::: 本文抜粋 :::
2019年に咳嗽に関するガイドライン(日本呼吸器学会)が7年ぶりに改訂された。「乾性咳嗽に麦門冬湯」と「湿性咳嗽に小青竜湯」は2012年のガイドラインから「Strength of Evidence:Ⅱ」「Strength of Recommendation:B」として推奨され、2019年の改訂においても引き続き推奨度Bとされており、いずれもエベビデンスレベルの高い漢方薬と考える。咳の治療は漢方薬の得意分野であり,この2剤同様,漢方薬は咳の実臨床において極めて有効であるが,西洋医学的病名処方では切り替えのタイミングを見極めるのが難しく,適切な処方には漢方医学の理解が必要である。
::: 提供資料 :::
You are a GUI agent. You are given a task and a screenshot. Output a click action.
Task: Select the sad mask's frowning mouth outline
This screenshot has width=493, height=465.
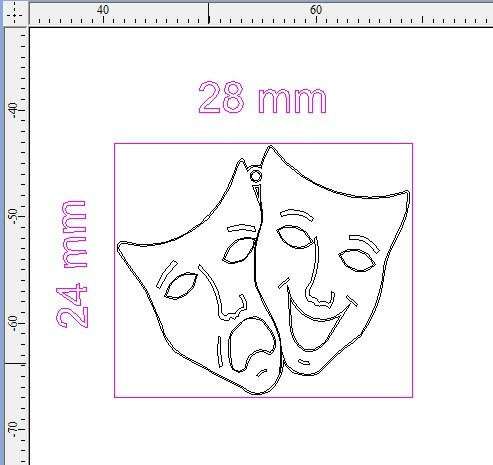click(x=252, y=344)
:::
### 課題の目的:
本文抜粋では、麦門冬湯と小青竜湯がエビデンスレベルの高い漢方薬だと考えられている。そう考えられる根拠を、本文抜粋の記述に基づいて説明せよ。

### 課題の解答:
「乾性咳嗽に麦門冬湯」と「湿性咳嗽に小青竜湯」は、2012年の日本呼吸器学会の咳嗽に関するガイドラインで「Strength of Evidence:Ⅱ」「Strength of Recommendation:B」として推奨されている。さらに2019年の改訂でも、引き続き推奨度Bとされている。